### EXERCISE GOAL
Once the pictures are removed, output the remaining entries exactly as given.

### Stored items
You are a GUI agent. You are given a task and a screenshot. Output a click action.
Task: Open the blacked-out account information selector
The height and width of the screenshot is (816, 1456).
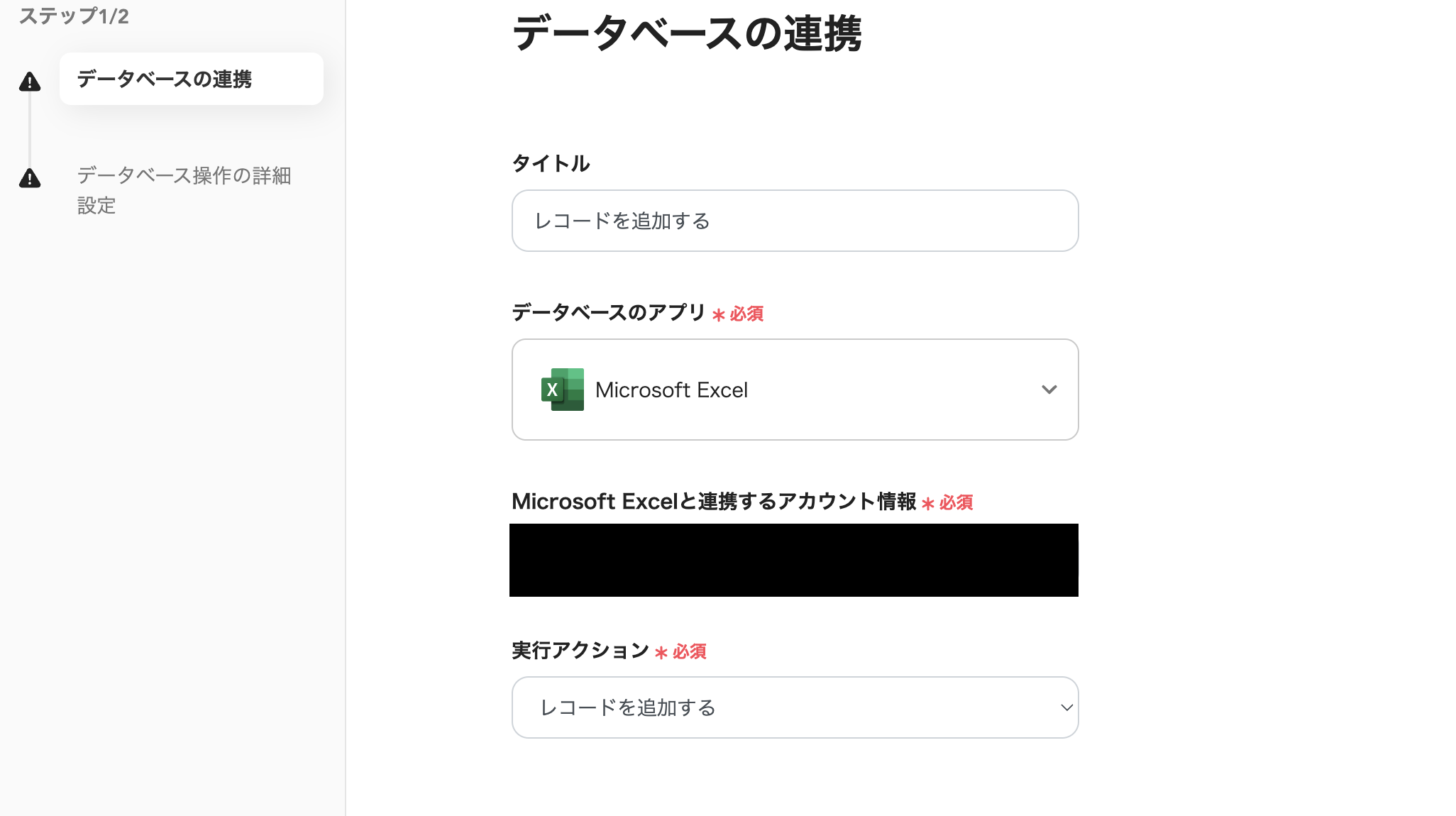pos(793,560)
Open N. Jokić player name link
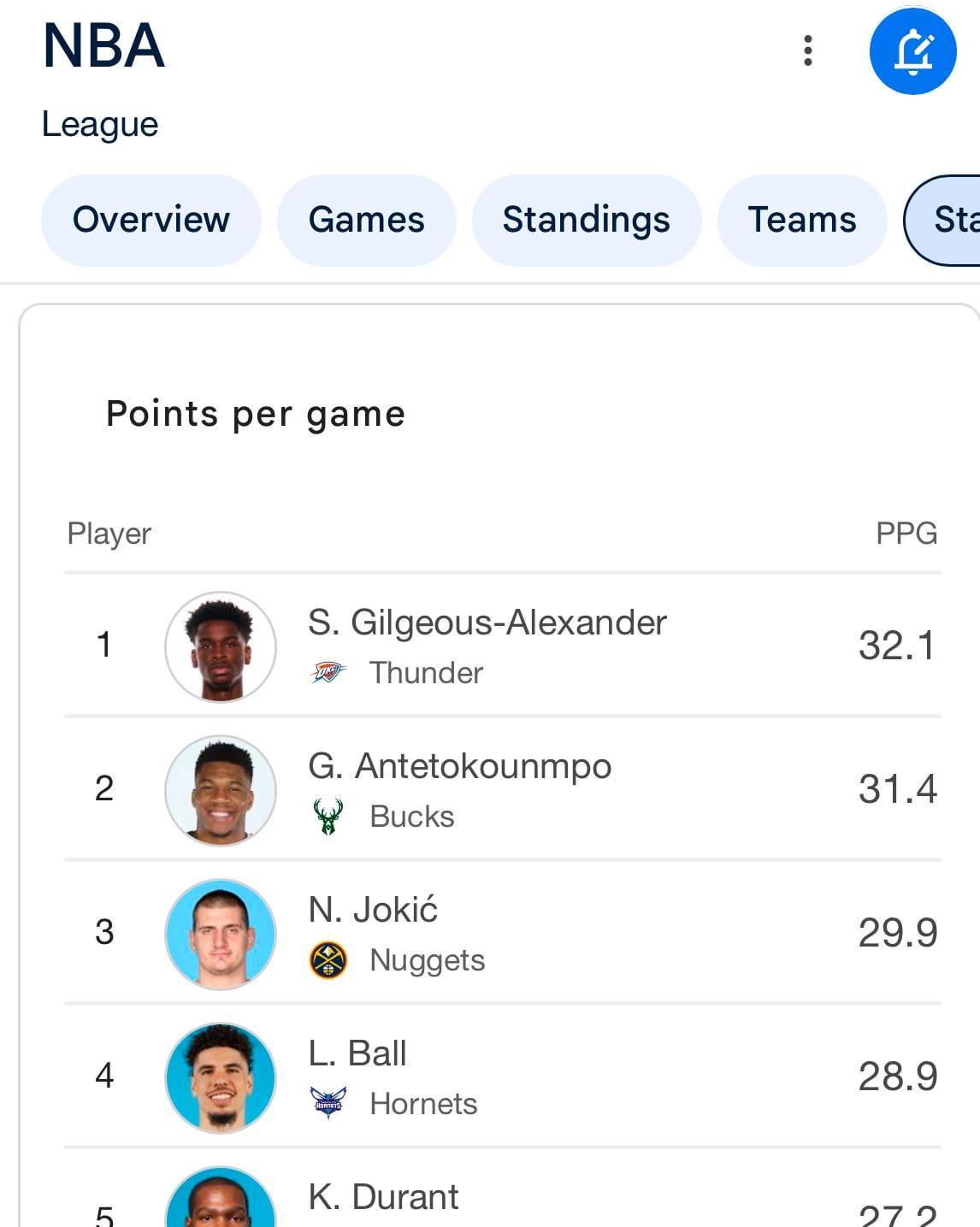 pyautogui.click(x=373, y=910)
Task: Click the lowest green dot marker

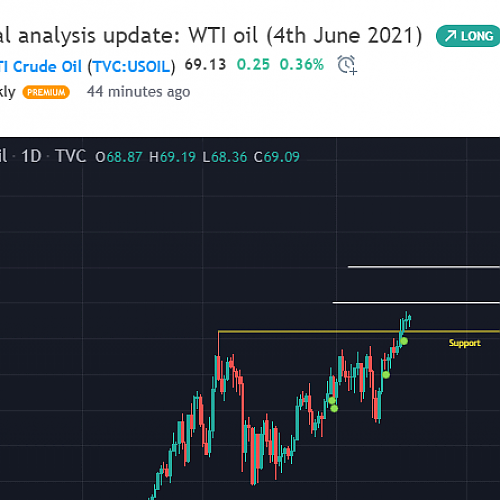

### REPLY
You are a GUI agent. You are given a task and a screenshot. Output a click action.
Task: Open the blacked-out account information selector
The height and width of the screenshot is (816, 1456).
pos(793,560)
Open N. Jokić player name link
 pyautogui.click(x=373, y=910)
Task: Click the lowest green dot marker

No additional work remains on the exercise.